Analysis of vibrational resonance in an oscillator with exponential mass variation

Abstract

This study investigated vibrational resonance (VR) in a Duffing-type oscillator with position-dependent mass (PDM) distribution defined by spatially varying exponential function. The role of two PDM parameters, the fixed rest mass m0 and nonlinear strength k on observed resonances was investigated from the analytical and numerical computation of response amplitude Q, which is a measure of the amplification of a low-frequency (LF) signal through the introduction and modulation of a high-frequency (HF) signal in a weakly driven nonlinear system. The method of direct separation of motion was used to analytically compute the response amplitude, while the numerically computed response amplitude was obtained from the Fourier spectrum of the output signal.
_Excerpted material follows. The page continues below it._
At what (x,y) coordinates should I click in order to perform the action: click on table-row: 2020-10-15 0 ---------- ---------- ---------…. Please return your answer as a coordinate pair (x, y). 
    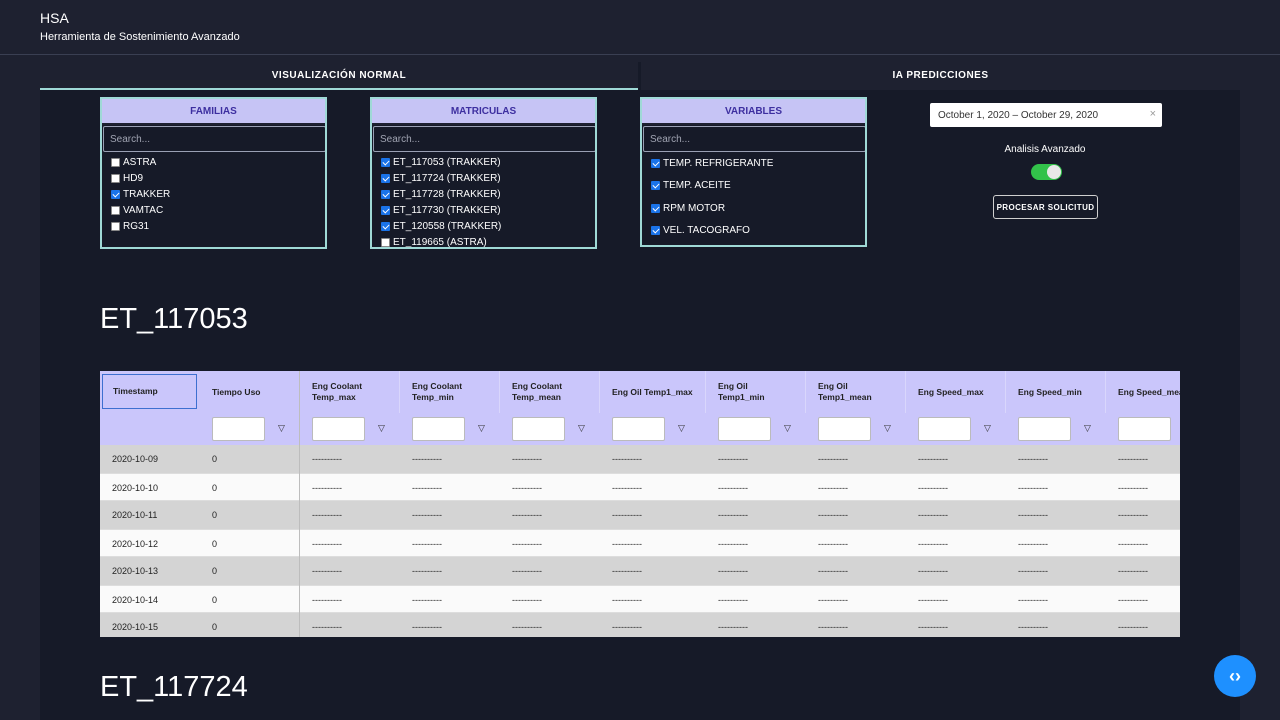
    Looking at the image, I should click on (640, 625).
Single resonance peaks with good agreement between the numerically and the analytically computed responses were observed for the traditional HF-induced VR and the PDM-induced resonances. The results demonstrated that spatial mass perturbation can play the roles of HF signals typically used in traditional VR setups. The results of this investigation corroborate earlier reports that stated PDM parameters can complement the HF signal to control the observed resonance peaks. However, the exponentially varying PDM parameters did not initiate double or multiple resonances as reported for other mass distributions such as the regular mass function and the doubly-singular mass function. This study communicates that the nature of the PDM distribution actually determines the possibility of generating new peaks from observed resonances.